### Problem details
What lines in the records below include the word "search"? Return each one.
----- Data provided -----
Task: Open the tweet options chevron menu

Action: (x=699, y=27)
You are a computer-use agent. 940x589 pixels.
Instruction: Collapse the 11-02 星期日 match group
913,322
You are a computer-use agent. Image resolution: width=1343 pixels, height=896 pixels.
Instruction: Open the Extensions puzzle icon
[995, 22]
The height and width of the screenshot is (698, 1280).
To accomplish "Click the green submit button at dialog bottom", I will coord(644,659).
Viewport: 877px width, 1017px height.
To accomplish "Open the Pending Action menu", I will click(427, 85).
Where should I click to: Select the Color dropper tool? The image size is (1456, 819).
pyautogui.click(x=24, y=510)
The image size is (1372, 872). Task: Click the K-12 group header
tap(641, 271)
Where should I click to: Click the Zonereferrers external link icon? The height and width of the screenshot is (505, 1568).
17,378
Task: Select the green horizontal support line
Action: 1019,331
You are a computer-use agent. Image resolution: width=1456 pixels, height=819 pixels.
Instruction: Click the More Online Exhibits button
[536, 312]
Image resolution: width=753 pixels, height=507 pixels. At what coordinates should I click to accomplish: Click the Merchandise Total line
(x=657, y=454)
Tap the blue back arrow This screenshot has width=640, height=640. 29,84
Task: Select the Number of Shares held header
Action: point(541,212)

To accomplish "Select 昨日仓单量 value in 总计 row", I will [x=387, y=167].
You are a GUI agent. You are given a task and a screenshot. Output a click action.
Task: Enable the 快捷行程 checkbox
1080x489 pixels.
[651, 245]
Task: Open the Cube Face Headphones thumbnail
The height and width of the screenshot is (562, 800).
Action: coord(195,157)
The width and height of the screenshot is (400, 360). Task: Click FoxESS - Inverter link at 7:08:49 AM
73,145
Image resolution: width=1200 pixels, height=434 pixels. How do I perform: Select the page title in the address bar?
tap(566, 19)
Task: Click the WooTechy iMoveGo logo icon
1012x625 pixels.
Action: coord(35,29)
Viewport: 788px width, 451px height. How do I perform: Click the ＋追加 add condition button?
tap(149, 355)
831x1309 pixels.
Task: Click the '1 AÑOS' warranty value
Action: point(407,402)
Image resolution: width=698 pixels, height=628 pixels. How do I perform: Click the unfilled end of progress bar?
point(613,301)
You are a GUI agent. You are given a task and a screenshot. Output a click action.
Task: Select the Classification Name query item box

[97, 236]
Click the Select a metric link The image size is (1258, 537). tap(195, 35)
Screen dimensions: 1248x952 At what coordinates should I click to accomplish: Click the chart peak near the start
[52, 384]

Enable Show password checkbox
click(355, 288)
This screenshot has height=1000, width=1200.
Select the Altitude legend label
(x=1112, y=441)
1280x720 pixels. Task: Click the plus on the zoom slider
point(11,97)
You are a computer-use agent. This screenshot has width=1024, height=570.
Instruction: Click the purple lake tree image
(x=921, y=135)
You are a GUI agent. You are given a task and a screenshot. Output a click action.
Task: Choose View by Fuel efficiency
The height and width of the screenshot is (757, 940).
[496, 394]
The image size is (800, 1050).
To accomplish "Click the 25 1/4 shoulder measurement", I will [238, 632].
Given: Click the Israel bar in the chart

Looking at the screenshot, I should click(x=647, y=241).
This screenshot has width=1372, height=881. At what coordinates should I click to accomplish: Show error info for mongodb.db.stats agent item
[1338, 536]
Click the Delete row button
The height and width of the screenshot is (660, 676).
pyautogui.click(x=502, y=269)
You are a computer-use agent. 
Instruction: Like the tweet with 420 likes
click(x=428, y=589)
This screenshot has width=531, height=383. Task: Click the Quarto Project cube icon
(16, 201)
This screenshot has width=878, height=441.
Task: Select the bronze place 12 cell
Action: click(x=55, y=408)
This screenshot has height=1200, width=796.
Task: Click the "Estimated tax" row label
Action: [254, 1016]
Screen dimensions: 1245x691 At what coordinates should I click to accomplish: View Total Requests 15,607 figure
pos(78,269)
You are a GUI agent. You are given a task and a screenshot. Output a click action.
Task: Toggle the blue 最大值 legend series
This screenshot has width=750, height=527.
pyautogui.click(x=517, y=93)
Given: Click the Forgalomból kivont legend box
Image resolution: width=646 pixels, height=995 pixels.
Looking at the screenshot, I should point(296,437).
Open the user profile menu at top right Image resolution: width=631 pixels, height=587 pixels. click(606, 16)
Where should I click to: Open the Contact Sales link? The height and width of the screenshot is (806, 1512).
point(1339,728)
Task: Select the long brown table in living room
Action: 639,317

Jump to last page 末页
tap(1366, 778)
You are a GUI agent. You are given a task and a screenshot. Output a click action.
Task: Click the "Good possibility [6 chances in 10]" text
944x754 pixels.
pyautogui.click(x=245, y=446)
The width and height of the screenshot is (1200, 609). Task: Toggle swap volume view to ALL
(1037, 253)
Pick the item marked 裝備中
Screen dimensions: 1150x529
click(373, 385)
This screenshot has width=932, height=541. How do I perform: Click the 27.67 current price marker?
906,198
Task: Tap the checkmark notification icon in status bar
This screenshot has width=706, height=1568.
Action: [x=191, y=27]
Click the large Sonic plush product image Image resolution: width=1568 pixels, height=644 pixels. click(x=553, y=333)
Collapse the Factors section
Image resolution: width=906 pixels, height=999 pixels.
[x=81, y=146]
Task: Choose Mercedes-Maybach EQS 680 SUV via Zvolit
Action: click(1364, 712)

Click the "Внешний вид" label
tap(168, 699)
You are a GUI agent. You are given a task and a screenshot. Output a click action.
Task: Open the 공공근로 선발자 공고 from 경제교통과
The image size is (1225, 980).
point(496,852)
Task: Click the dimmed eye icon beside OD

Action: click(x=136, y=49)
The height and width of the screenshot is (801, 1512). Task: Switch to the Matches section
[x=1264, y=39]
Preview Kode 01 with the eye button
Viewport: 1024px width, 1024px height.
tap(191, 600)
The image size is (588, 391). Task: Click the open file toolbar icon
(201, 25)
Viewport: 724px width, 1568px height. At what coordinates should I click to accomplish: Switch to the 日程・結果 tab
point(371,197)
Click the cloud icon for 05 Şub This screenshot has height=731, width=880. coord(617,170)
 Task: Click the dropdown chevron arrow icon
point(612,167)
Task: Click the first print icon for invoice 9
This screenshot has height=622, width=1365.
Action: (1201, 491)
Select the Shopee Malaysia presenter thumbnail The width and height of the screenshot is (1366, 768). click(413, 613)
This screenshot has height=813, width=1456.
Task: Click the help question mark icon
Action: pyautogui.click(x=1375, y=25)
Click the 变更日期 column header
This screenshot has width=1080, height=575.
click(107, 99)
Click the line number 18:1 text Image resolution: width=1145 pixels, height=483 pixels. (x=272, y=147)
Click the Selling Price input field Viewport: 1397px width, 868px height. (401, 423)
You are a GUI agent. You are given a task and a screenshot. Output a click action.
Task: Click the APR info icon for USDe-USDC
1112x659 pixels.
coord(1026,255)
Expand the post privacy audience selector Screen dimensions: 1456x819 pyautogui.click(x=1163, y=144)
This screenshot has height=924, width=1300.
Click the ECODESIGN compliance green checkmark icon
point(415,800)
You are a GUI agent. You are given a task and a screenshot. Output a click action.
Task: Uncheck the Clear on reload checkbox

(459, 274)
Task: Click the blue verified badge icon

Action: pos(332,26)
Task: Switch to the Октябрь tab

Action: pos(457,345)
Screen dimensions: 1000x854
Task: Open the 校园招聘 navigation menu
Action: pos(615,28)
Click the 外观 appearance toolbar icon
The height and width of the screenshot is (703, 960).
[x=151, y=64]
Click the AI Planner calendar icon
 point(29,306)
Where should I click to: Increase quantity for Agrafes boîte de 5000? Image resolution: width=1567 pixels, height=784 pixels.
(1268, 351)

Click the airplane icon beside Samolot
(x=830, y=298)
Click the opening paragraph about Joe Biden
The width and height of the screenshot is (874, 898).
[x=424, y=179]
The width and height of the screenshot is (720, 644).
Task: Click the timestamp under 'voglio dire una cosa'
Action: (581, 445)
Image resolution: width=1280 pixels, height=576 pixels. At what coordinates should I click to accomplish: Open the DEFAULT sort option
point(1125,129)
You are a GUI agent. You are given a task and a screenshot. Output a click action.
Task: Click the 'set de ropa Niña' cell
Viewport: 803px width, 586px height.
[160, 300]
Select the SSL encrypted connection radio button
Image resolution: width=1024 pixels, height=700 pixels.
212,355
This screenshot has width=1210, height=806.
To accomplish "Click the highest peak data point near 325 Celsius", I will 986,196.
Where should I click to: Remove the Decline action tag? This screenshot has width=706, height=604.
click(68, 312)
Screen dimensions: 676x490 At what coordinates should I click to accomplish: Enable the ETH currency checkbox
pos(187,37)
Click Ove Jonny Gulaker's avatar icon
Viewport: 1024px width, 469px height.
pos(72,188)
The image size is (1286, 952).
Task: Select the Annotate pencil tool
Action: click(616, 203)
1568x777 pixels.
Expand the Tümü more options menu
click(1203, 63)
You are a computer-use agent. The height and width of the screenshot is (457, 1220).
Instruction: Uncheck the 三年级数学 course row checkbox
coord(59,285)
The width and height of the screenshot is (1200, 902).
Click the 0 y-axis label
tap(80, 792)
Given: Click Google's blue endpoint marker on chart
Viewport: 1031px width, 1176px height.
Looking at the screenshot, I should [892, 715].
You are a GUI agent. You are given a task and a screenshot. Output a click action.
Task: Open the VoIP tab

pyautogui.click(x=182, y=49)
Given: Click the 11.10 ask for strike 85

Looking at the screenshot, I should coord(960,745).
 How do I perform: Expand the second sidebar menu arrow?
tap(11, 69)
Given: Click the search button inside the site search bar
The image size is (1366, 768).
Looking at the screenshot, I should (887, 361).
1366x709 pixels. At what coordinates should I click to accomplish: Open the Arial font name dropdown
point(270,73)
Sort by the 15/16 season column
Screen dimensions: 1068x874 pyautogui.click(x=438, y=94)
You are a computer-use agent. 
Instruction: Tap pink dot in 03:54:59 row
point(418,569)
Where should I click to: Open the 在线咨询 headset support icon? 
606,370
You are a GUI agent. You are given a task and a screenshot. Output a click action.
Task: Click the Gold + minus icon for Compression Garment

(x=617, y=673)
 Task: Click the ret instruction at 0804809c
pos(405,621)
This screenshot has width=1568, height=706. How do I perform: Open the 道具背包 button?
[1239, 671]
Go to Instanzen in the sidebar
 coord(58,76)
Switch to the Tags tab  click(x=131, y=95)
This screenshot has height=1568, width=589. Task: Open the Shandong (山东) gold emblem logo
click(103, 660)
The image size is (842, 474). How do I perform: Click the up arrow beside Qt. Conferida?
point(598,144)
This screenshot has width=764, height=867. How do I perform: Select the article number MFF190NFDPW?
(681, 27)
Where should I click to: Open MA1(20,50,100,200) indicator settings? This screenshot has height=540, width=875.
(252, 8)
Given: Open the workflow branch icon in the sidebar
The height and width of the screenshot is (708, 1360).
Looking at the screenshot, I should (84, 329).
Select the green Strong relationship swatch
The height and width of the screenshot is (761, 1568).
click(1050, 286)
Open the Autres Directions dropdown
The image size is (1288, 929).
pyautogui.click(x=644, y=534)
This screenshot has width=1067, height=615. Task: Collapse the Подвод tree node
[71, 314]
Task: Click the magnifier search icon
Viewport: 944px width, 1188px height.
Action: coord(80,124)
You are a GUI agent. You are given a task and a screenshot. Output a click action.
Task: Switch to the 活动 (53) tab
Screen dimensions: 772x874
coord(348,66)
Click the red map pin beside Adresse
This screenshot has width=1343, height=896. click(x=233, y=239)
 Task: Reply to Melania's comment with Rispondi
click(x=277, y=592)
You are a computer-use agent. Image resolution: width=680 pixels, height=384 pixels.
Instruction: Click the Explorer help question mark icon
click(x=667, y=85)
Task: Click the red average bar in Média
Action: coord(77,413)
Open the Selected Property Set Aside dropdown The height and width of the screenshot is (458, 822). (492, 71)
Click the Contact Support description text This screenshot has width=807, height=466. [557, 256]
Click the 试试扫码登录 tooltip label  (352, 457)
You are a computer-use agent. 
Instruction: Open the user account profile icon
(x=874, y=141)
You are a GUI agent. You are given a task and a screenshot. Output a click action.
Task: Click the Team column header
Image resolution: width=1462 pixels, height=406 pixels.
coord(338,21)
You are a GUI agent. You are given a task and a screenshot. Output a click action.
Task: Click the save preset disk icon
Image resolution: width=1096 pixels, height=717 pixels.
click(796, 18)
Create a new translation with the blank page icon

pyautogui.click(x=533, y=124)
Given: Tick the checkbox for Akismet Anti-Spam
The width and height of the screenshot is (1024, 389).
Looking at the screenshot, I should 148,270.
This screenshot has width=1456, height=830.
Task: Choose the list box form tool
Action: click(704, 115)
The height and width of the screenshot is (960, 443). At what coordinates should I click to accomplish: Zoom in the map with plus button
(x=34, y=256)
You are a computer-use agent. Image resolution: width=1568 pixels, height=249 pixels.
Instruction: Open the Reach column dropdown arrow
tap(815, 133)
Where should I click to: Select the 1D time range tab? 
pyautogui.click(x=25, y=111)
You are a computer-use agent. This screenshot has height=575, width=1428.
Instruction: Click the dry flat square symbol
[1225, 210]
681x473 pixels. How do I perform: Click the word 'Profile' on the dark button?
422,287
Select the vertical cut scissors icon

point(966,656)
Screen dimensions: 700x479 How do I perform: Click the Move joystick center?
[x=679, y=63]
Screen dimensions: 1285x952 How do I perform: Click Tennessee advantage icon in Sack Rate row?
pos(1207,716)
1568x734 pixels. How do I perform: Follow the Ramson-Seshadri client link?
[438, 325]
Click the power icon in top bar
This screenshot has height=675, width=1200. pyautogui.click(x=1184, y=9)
-----
### Final answer
Given: Click the search button inside the site search bar
Task: Click the magnifier search icon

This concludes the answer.